Another thing that we’ve learned by showing pictures of objects and people to the dogs is that they have dedicated parts of their brain for processing faces. So dogs are in many ways wired to process faces.

This means that dogs aren’t just learning from being around us that human faces are important — they are born to look at faces. This wasn’t known before.

Are there practical uses to your research?

It can be useful for training service dogs.

For two years, we collaborated with Canine Companions for Independence to study puppies slated to become service dogs. Most service dogs cost between $20,000 and $60,000, because they need extremely intense training to be able to do their future work.

Even though these puppies are specifically bred for the task, a great many turn out to be inappropriate. Canine Companions wanted us to try to identify which puppies were most likely to succeed.

So we scanned their puppies and followed up on them later. We found that the dogs who were the best candidates had more activity in the brain region that has the most dopamine receptors, the caudate nucleus.
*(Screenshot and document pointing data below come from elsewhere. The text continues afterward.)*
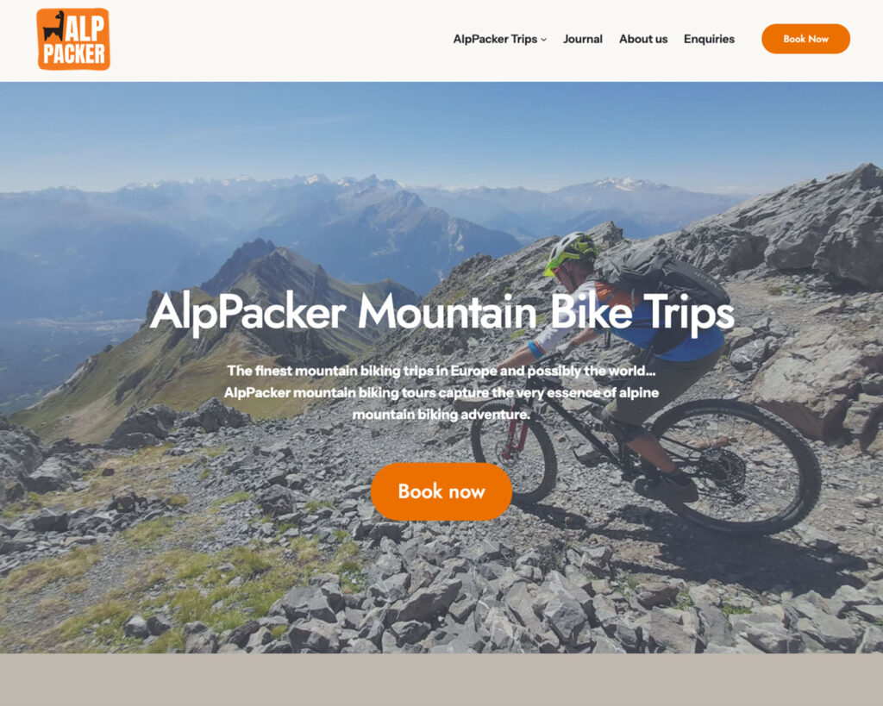Viewport: 883px width, 706px height.
Task: Click the black llama silhouette in logo
Action: pos(54,27)
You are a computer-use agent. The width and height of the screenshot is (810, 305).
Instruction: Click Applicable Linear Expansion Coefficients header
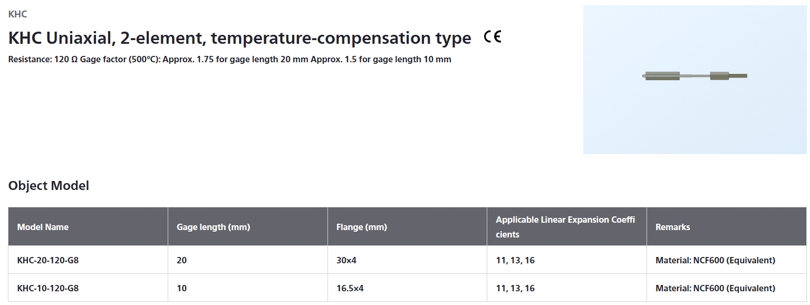pos(565,227)
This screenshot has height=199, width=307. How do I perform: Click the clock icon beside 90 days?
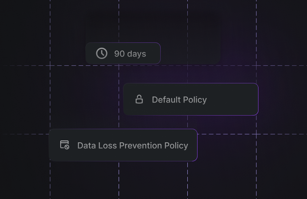[x=102, y=53]

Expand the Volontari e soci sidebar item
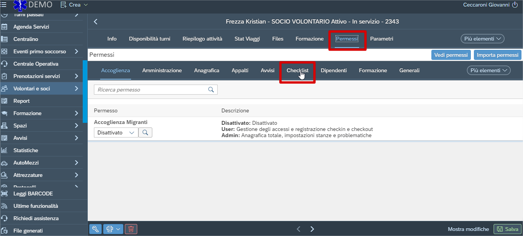(x=77, y=88)
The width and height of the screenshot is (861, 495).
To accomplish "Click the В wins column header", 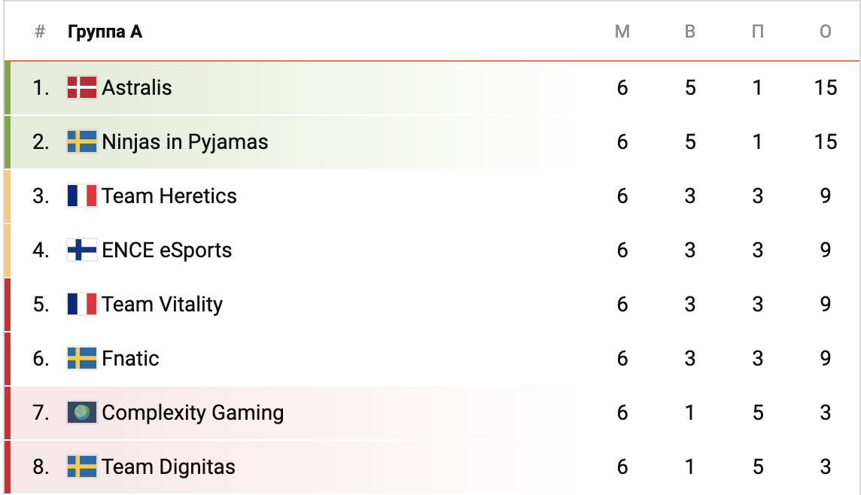I will coord(690,32).
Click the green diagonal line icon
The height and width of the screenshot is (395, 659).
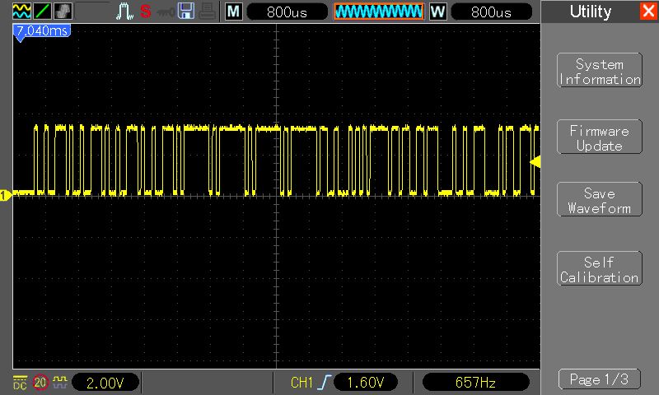[x=42, y=12]
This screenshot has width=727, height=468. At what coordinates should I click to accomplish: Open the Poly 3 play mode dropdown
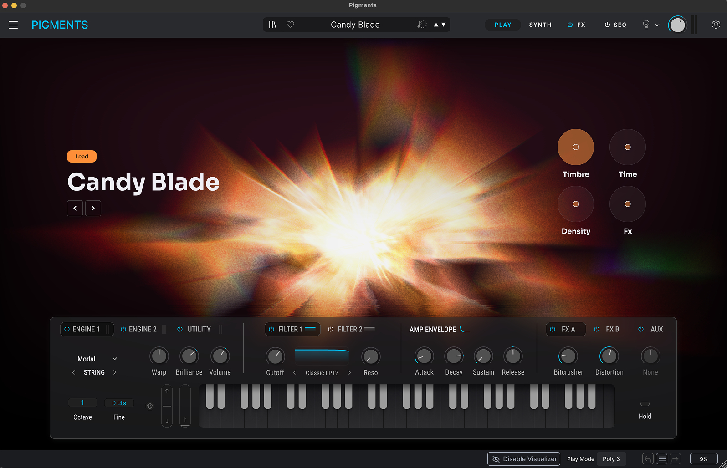(611, 459)
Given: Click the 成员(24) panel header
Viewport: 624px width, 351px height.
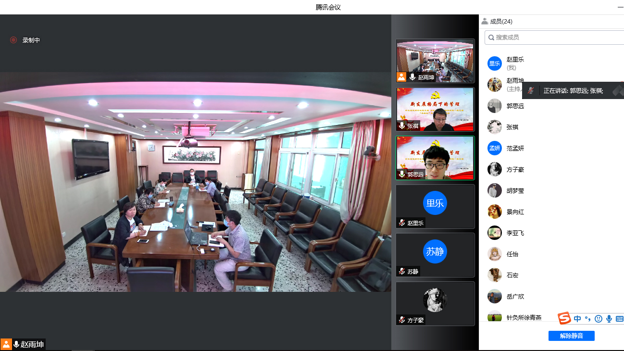Looking at the screenshot, I should click(497, 21).
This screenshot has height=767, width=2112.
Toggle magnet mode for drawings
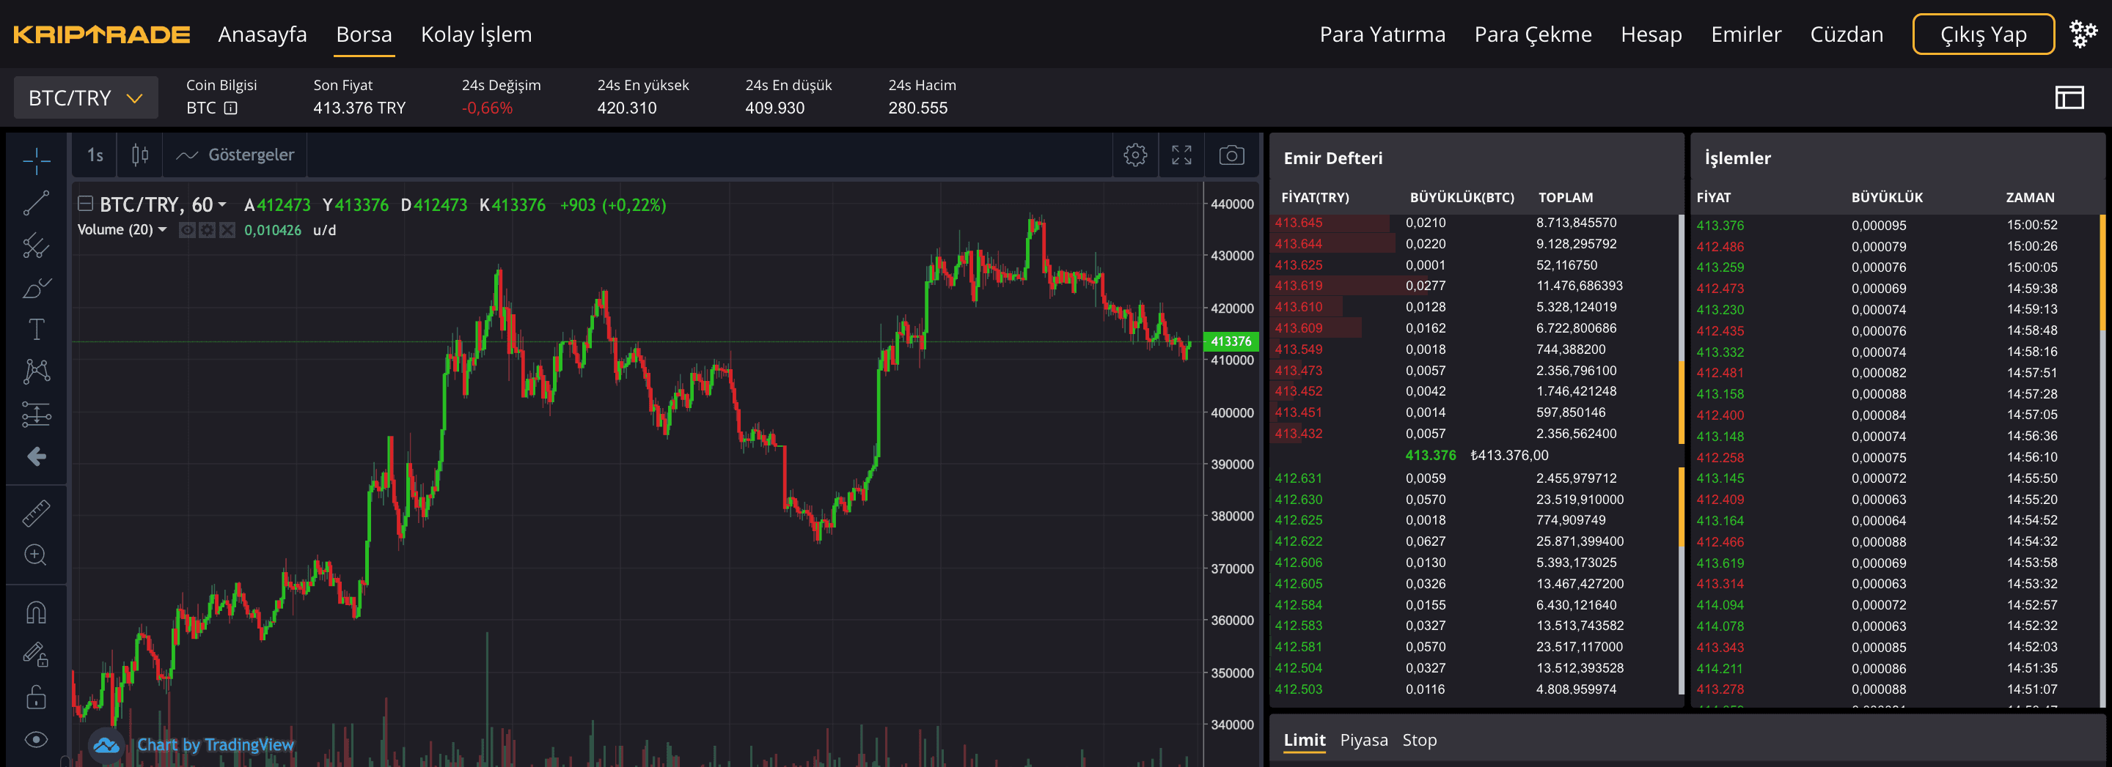(x=36, y=612)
They also had less activity in the part of the brain associated with fear and anxiety, the amygdala.

You’ve done brain-scanning of sea lions. What has that taught you?

In recent years, record numbers of sea lions have been washing up on California beaches, having seizures and unable to function.

With other researchers, we scanned the brains of stranded animals, looking to pinpoint the damaged parts. It turns out to be the hippocampus. This is what is damaged in people with temporal lobe epilepsy.

The sea lions taught me that consciousness disorders in animals can look very similar to consciousness disorders in people. In fact, the aggregate of my research has made me realize how similar many animals are to us.

Of course, it’s hard to know what animals are thinking, because they can’t speak. But when you look at their brains, you realize how similar some of their processes are. You recognize that they are not just things.

Are there policy implications to these insights?

There might be some for animals in shelters. We might be able to use this research to help shelter dogs who have aggression problems. If we could learn what’s going on in their brains, we could find alternatives to euthanizing them.

The main thing that these studies have given me personally is serious questions about how we treat animals. Think about how we farm animals in large industrialized centers, where they are confined for much of their lives and then slaughtered, often cruelly.

If the animals are aware of their suffering — and I think they are — we ought to reconsider their treatment.

On a personal level, I’ve been a vegetarian, to varying degrees, since college. This research makes it clear that animals have brains with the capacity to feel many of the emotions we do.

That sharpens my resolve to be a better vegetarian, although I have also learned not to beat myself up about it when I fall short.